Die Bezüge von Abgeordneten unterliegen grundsätzlich der Besteuerung! Das war auch vor 2014 so! Mit solchen Fehlinformationen wird leider Politikerverdrossenheit unsinnig befeuert. Sehr schade! Zumal Herr Thiessen schon sehr lange Journalist in Brandenburg ist und es besser wissen könnte. Ich habe ihm mal meine Steuererklärung angeboten. Wollte er nicht lesen. Schade eigentlich. Mit blieben ca 2450€ monatliches Netto - als Alleinernährerin von vier Kindern nicht zu viel Geld. Allerdings lag das u.a. daran dass ich freiwillig in die gesetzliche Krankenkasse einzahlte.

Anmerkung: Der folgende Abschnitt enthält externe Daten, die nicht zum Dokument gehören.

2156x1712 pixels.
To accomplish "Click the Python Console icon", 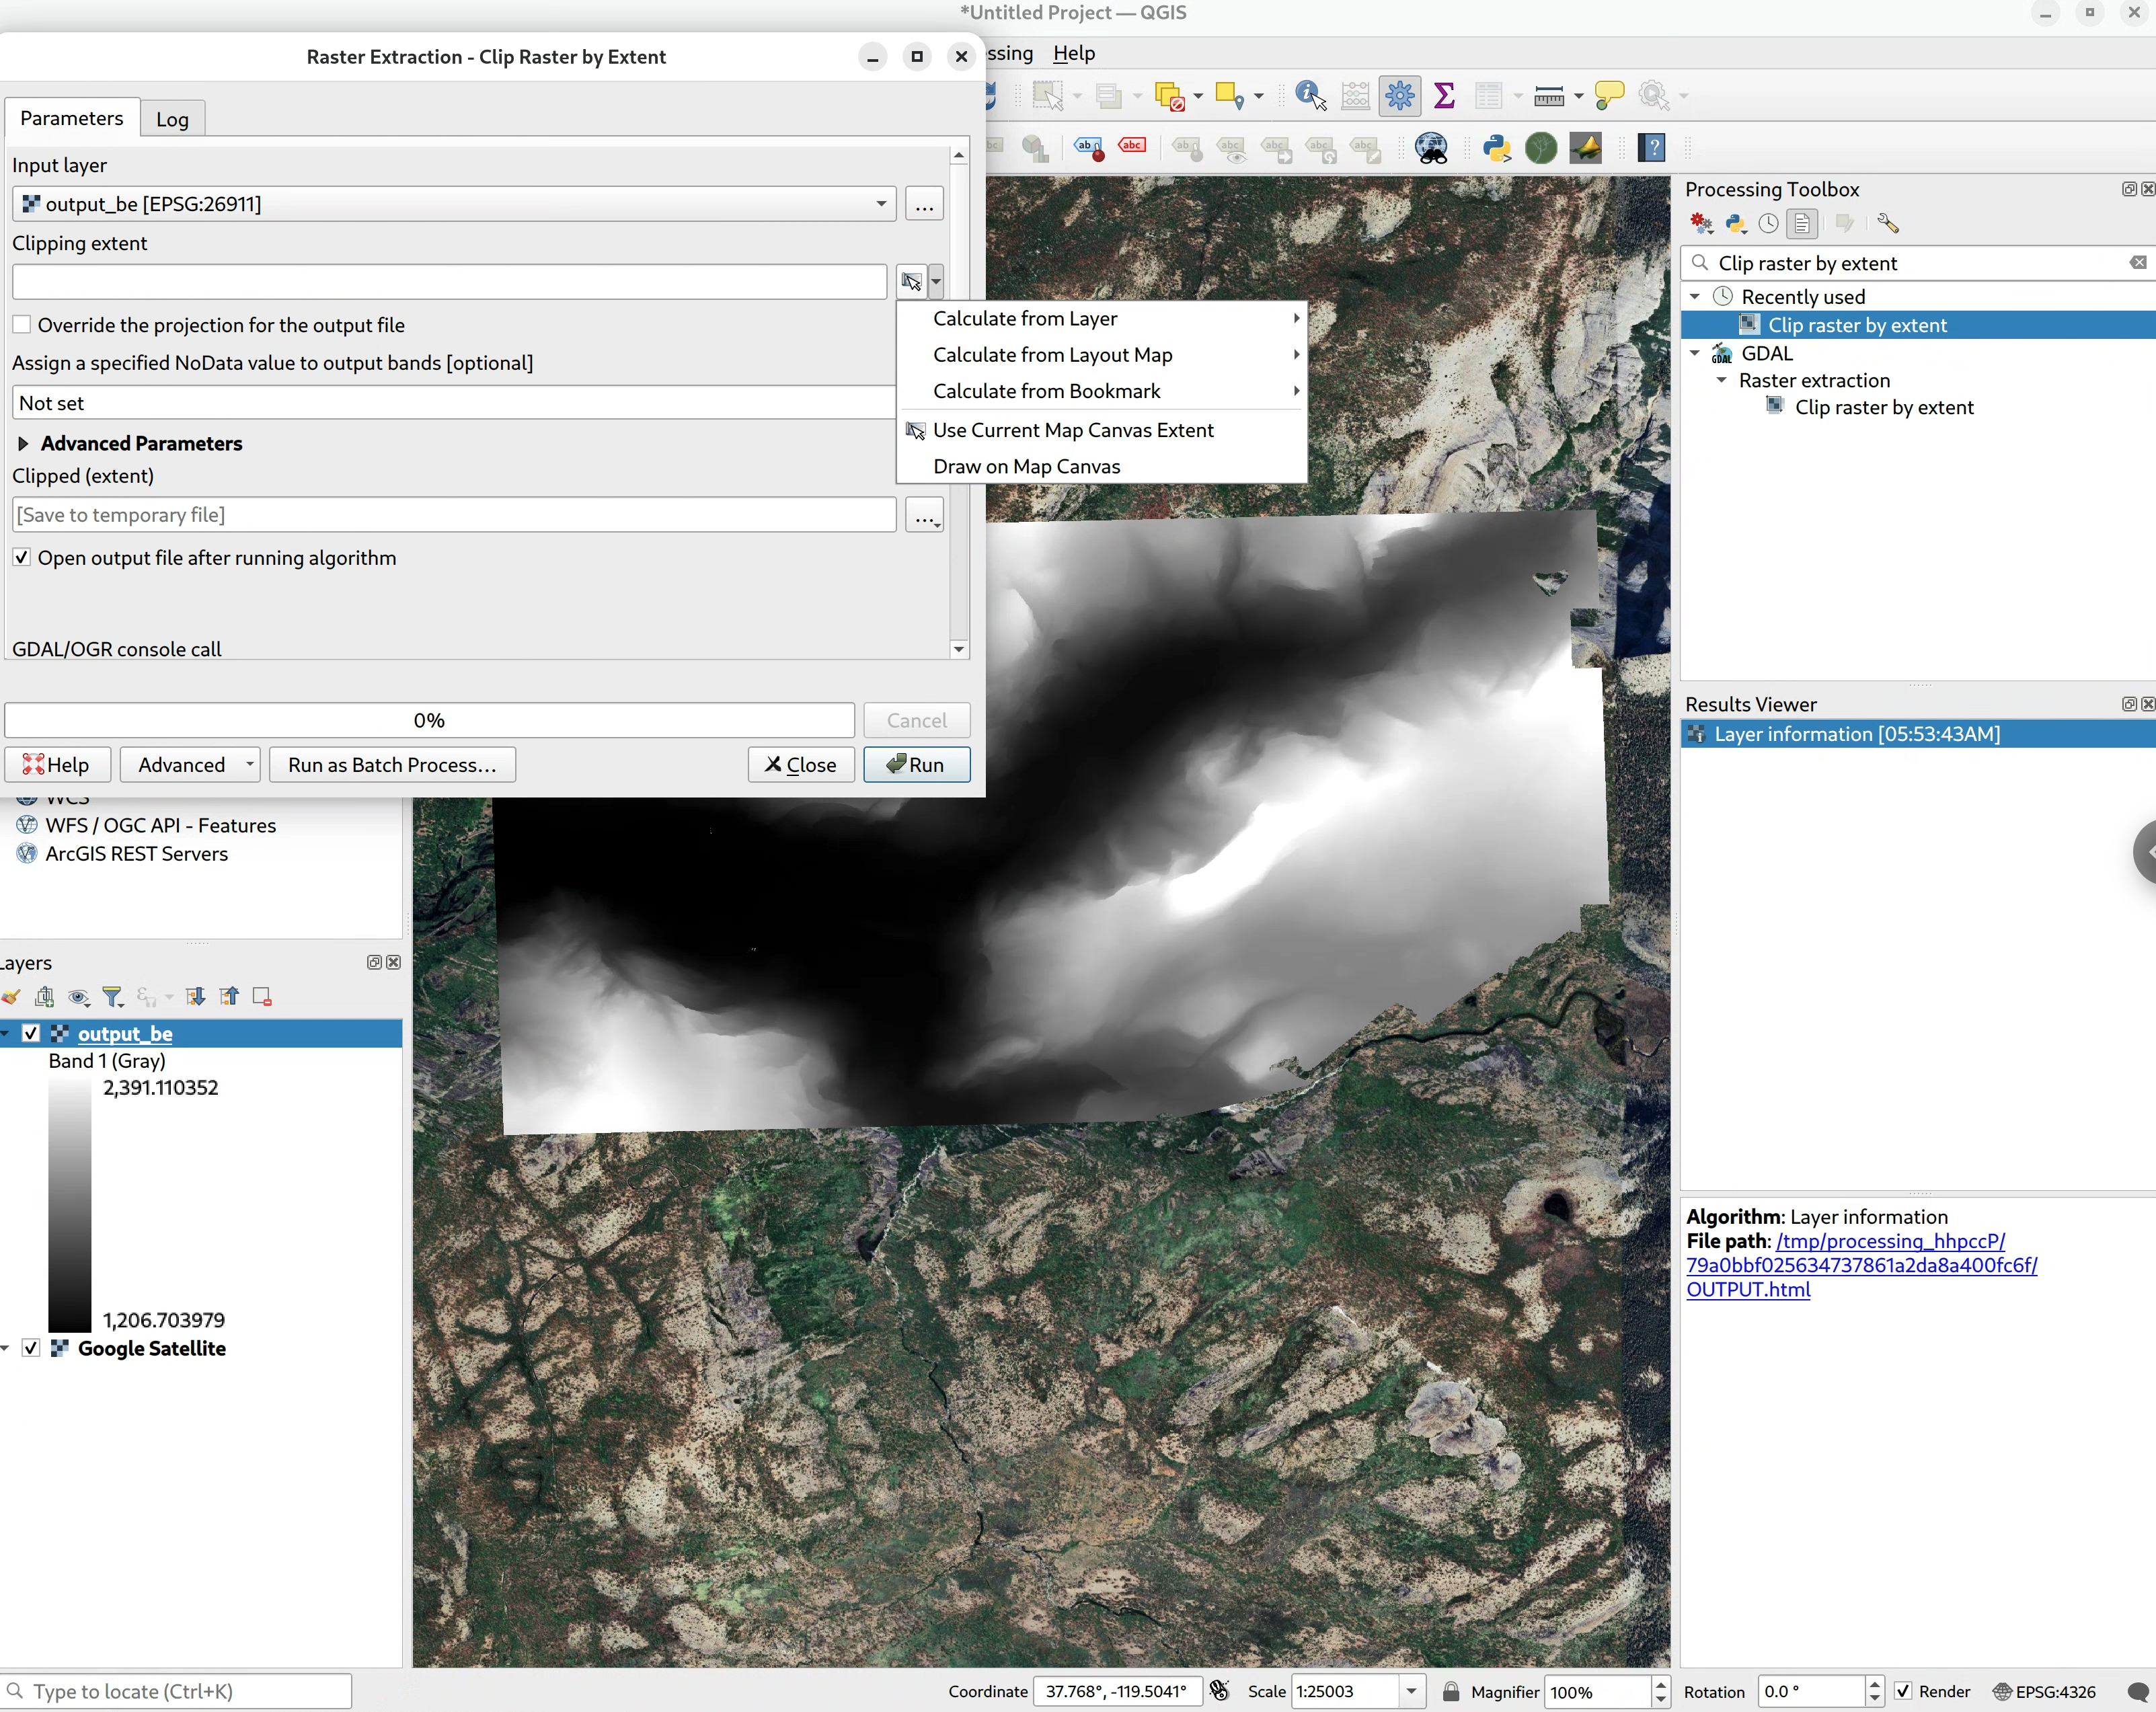I will 1496,148.
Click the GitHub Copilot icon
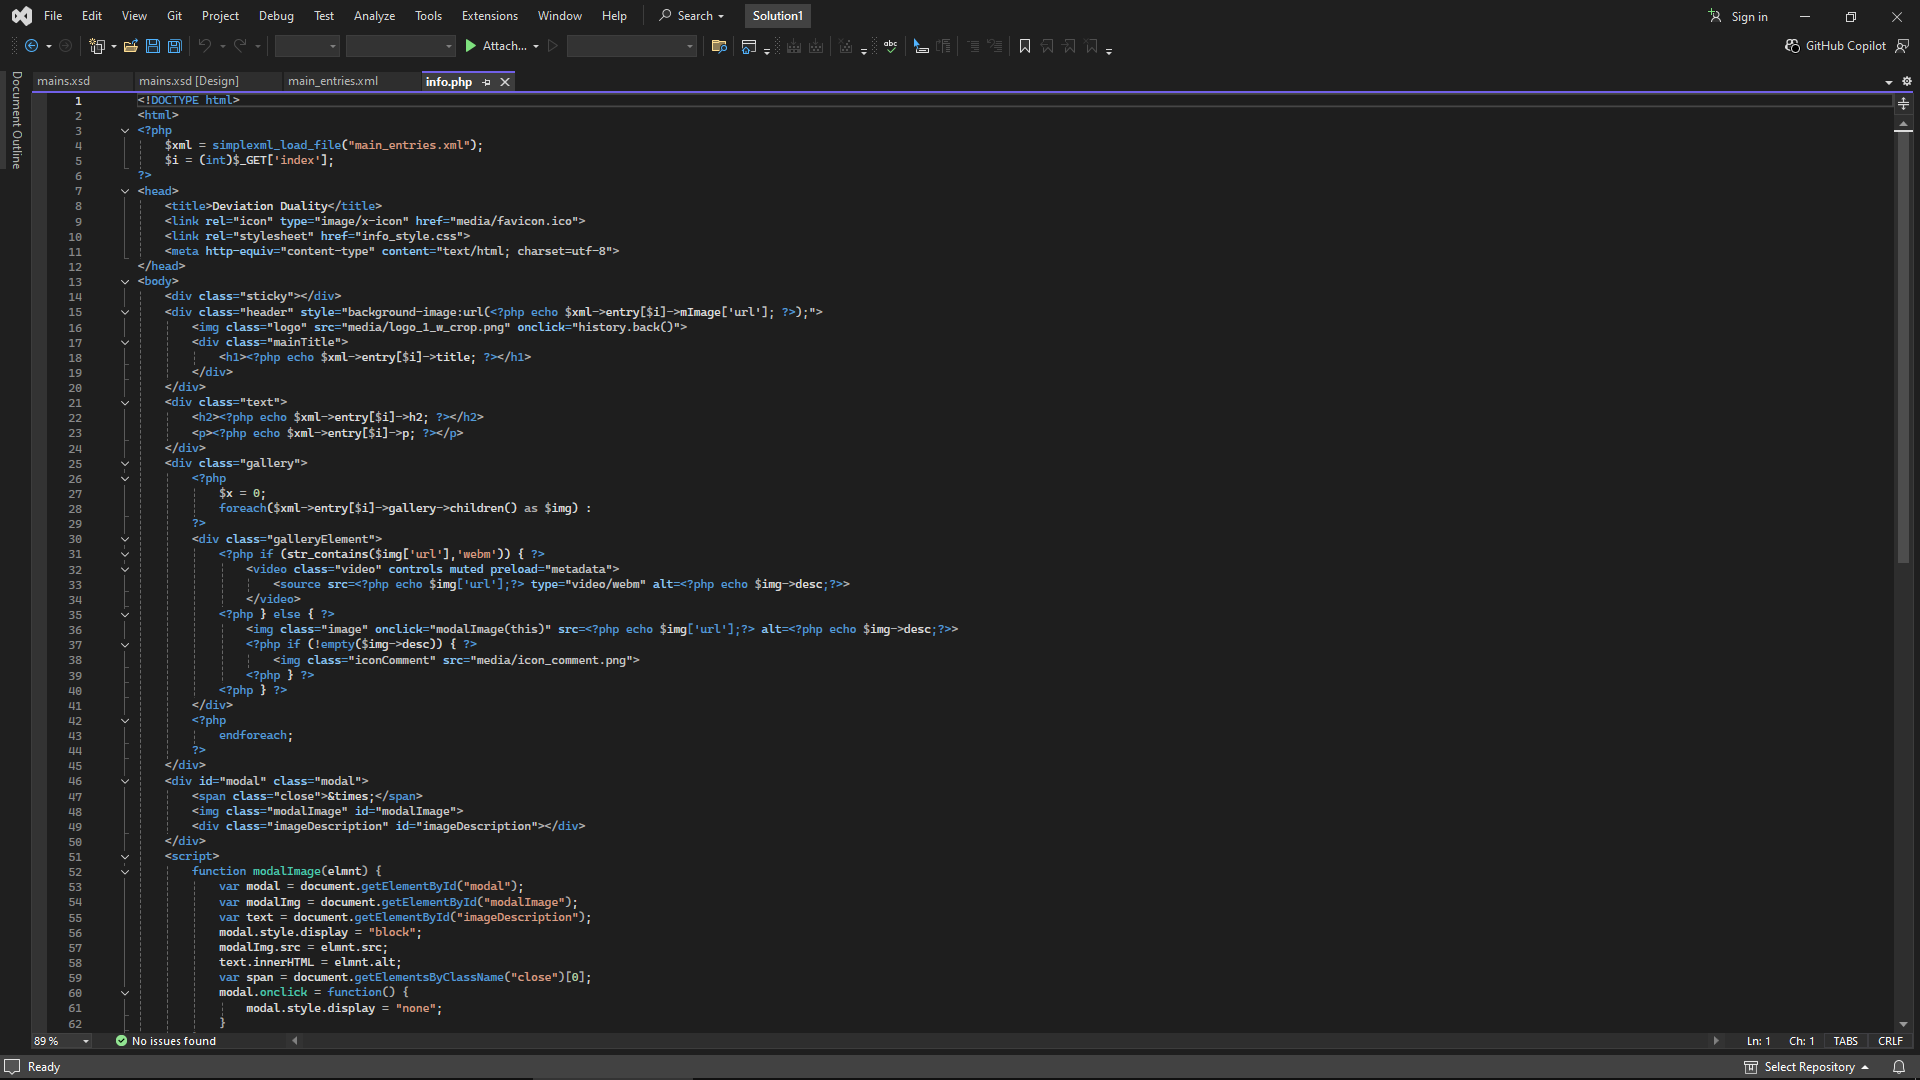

Peter Graf 13.11.2019 - 17:27:30

Gesunder Geist- gesunder Körper?

Höhere Diäten? Die Politiker auf Diät setzen, auf Halbmast! Da fällt einer dieser Garde die Treppe runter, weil er vor Fettleibigkeit die Stufen nicht mehr sieht und Andere klagen wegen Überarbeitung. Da waren die oft verlachten Vertreter der Volkskammer ja fitter und belastbarer. Also, die Jammerlappen allesamt auf Halbmast setzen ( Dienstfahrzeuge, durch Dienstfahrräder ersetzen usw.) monatlich von Claudia Roth Gewichtskontrolle durchführen. Prozentualer Abzug bei den "Diäten" bei Nichteinhaltung der Diät, sowie 4 Wochen Einsatz als Bauhelfer. Nur so bekommt man diese verwöhnte Bande auf Kurs.

Norbert Wesenberg 13.11.2019 - 16:45:08

"Herrlich in einem freien Land mit einer Demokratie zu leben."

Richtig Herr Hofelreicher; aber nicht wenn man die Demokratie zur Hure macht. Das Politik das schmutzigste Geschäft ist, dürfte nicht erst seit Gestern bekannt sein. Gerade Brandenburg hat da in zwei Legislaturperioden genügend Beispiele geliefert. Die Versager tauchen immer wieder bei SPD und Linken auf. Und wer hätte da wohl Lust bei einem solchen Misthaufen einen "Schnupperkurs" zu absolvieren?

Anton Hoflreicher 13.11.2019 - 13:15:50

Herr Wesenberg

Ihnen steht es frei, ebenfalls in die Politik einzusteigen. Entweder allein oder mit anderen zusammen.... Oder vielelicht erstmal ein "Praktikum" oder "Schnuppertag" bei einem Ihnen sympathischen Abgeordneten den Alltag kennenlernen... In anderen Branchen gibts ja bereits Girls- oder Boysdays, vielleicht gibt es soetwas vergleichbares ja auch irgendwann mal... Herrlich in einem freien Land mit einer Demokratie zu leben.

Norbert Wesenberg 13.11.2019 - 09:41:09

höhere Diäten?

Nein, erst erfolgt eine "Bedürftigkeitsprüfung". Noch nichts geleistet und schon genehmigt man sich eine Gehaltserhöhung. Politik ist doch ein herrlicher Selbstbedienungsladen.